### Description of the task:
Repeat word for word the opening stretch of the entries, from the first line through the line containing "[Adicionar Jaleco Feminino Vicky".

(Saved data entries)

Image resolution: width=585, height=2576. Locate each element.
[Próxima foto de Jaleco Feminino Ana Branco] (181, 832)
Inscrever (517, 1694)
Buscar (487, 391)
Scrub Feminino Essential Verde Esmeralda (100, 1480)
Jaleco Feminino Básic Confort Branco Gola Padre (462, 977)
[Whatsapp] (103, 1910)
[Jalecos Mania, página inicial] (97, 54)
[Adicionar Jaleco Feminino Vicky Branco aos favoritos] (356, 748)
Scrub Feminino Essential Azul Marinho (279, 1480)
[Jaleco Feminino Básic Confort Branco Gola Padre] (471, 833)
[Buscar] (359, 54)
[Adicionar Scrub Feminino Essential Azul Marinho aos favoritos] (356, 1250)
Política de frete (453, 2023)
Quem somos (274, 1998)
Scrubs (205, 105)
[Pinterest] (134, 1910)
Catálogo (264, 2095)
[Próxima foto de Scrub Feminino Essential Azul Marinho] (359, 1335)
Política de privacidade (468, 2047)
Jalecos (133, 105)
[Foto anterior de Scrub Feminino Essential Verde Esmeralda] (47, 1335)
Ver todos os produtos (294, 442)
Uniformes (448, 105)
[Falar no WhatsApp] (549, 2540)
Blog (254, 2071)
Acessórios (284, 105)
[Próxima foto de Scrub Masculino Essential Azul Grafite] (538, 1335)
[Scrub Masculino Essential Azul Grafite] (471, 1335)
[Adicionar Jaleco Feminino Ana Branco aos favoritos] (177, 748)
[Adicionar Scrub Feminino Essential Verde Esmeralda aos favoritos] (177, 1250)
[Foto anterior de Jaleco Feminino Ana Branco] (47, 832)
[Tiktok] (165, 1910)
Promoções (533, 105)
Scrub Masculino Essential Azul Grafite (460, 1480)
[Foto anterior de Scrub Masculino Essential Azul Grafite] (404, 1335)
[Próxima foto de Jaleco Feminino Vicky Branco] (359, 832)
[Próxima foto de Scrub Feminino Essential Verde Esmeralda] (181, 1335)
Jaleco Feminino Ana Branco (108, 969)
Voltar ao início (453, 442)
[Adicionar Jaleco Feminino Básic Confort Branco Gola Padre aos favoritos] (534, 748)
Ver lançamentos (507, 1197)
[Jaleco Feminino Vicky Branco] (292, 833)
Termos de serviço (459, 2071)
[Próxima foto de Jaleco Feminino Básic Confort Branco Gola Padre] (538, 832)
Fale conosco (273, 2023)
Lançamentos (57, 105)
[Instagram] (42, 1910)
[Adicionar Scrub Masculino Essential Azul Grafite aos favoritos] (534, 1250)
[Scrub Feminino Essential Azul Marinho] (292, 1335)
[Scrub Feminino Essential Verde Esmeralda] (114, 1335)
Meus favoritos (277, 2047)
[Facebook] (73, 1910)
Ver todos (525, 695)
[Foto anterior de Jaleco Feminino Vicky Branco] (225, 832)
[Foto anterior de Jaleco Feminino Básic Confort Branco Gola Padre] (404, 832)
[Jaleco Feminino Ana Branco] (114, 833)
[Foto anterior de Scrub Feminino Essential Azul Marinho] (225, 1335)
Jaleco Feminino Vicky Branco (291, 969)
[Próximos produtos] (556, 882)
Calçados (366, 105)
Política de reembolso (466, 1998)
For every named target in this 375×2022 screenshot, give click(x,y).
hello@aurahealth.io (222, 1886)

### Output of the exercise:
Image resolution: width=585, height=2576. Locate each element.
[Próxima foto de Jaleco Feminino Ana Branco] (181, 832)
Inscrever (517, 1694)
Buscar (487, 391)
Scrub Feminino Essential Verde Esmeralda (100, 1480)
Jaleco Feminino Básic Confort Branco Gola Padre (462, 977)
[Whatsapp] (103, 1910)
[Jalecos Mania, página inicial] (97, 54)
[Adicionar Jaleco Feminino Vicky Branco aos favoritos] (356, 748)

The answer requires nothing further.